Unter der Bezeichnung Trip-Stahl werden sie jedoch nicht ausgeliefert. Schließlich verhalten sie sich deutlich anders als herkömmliche Trip-Stähle. Letztlich hat die neue Klasse hochfester Stähle mit den klassischen Trip-Qualitäten nur noch wenig gemein. Die Salzgitter AG wird sie deshalb unter der Bezeichnung HSD-Stahl (High Strength and Ductility – hohe Festigkeit und Duktilität) auf den Markt bringen.

Zum einen sind diese Stähle dank der geringen Dichte ihrer Legierungselemente ausgesprochen leicht. Zum anderen sind sie zwar nicht so steif, aber immerhin etwa doppelt so fest wie die derzeit verwendeten höherfesten Karosseriestähle. Die neuen Twip/Trip-Stähle lassen sich also in dünneren Blechstärken verbauen.

Wie hoch die Gewichtseinsparung am Ende sein wird, kann Niemeyer derzeit noch nicht genau sagen. Denn je nachdem wo die Automobilproduzenten das Material einsetzen, liegt der Wert höher oder niedriger. „Derzeit gehe ich von einer Gewichtseinsparung zwischen 10 und 20 Prozent aus, wobei für manche Bauteile auch bis zu 30 Prozent möglich sind“, sagt er.

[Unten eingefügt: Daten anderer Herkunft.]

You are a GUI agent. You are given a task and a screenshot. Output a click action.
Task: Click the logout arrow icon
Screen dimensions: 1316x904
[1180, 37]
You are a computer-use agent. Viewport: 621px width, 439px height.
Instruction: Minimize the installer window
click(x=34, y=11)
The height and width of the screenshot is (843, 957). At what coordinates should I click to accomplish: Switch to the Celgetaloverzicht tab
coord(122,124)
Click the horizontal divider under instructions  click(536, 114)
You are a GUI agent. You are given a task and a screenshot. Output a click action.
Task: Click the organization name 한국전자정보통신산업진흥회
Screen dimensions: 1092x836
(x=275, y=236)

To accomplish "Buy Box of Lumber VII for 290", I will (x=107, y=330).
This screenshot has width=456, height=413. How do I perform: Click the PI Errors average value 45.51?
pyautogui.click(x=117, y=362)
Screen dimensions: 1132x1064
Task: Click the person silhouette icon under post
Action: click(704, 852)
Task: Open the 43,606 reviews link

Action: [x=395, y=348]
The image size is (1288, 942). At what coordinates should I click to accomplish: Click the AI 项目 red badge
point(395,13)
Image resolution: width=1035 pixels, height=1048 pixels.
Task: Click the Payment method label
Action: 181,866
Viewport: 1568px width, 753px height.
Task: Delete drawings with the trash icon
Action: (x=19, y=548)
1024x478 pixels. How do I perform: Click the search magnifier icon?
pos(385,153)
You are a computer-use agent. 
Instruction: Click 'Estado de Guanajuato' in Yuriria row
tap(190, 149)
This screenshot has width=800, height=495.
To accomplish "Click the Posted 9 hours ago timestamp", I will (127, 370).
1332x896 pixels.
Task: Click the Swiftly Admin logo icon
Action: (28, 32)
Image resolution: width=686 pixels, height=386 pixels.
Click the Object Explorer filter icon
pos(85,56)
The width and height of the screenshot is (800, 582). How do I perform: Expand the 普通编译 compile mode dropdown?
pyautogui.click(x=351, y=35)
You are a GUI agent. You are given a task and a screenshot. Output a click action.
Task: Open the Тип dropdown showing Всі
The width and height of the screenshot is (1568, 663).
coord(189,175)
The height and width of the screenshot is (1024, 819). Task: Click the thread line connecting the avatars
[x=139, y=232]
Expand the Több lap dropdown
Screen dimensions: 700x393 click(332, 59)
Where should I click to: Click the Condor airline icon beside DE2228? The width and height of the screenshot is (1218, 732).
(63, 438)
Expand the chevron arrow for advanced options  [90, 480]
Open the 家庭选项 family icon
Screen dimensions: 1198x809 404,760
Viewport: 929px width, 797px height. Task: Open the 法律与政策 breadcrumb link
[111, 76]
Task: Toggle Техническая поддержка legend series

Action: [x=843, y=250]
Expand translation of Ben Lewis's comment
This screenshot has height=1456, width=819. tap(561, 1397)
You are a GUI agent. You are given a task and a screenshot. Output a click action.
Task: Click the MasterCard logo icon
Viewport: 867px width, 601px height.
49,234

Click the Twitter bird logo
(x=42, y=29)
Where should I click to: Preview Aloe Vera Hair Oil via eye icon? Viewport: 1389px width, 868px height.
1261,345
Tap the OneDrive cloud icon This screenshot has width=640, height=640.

In jüngster Zeit ist am Düsseldorfer Max-Planck-Institut noch ein weiteres Stahl-Leichtgewicht entstanden, der Triplex-Stahl. Dafür erhielten die Max-Planck-Forscher im Rahmen des Stahl-Innovationspreises 2009, den das Stahl-Informations-Zentrum vergibt, den ersten Preis in der Kategorie „Stahl in Forschung und Entwicklung“. Triplex-Stahl enthält drei Phasen: Austenit, Ferrit – eine weitere Variante des Eisens – sowie fein und homogen verteilte Nanopartikel, Carbide. Georg Frommeyers ehemaliger Mitarbeiter Udo Brüx, der heute im Ford Forschungszentrum arbeitet, hat den Stahl maßgeblich mitentwickelt.

Triplex-Stahl ist noch einmal acht bis zehn Prozent leichter als seine Twip/Trip-Vettern. Doch was seine Eigenschaften betrifft, kann er locker mithalten. Er ist härter als Twip- und dehnbarer als Trip-Stahl. Das liegt vor allem an den fein verteilten Carbiden, die Austenit- und Ferritbereiche leicht gleiten lassen. Noch müssen Werkstoff und Herstellungsverfahren optimiert werden. In wenigen Jahren aber dürfte der Triplex-Stahl in der Automobilherstellung ein Renner sein.

GLOSSAR

Trip-Effekt
Durch Transformation induzierte Plastizität: Unter Belastung ändert sich die Kristallstruktur – etwa vom Austenit zum Martensit –, so dass die Dehnbarkeit erhöht wird.

Twip-Effekt
Durch Zwillingsbildung induzierte Plastizität: Unter Belastung klappt die Kristallstruktur an einem Stapelfehler um, und es bildet sich ein Zwilling. Dieser Prozess absorbiert sehr viel Aufprallenergie.

Stapelfehler
Unregelmäßigkeit in der Abfolge der Atomlagen in einem Kristall.

Kristall-Zwilling
Tritt auf, wenn sich die Abfolge der Kristall-ebenen an einem Stapelfehler umkehrt – etwa von ABC in CBA. Es entstehen zwei Kristalle, die symmetrisch von einer gemeinsamen Ebene aus wachsen.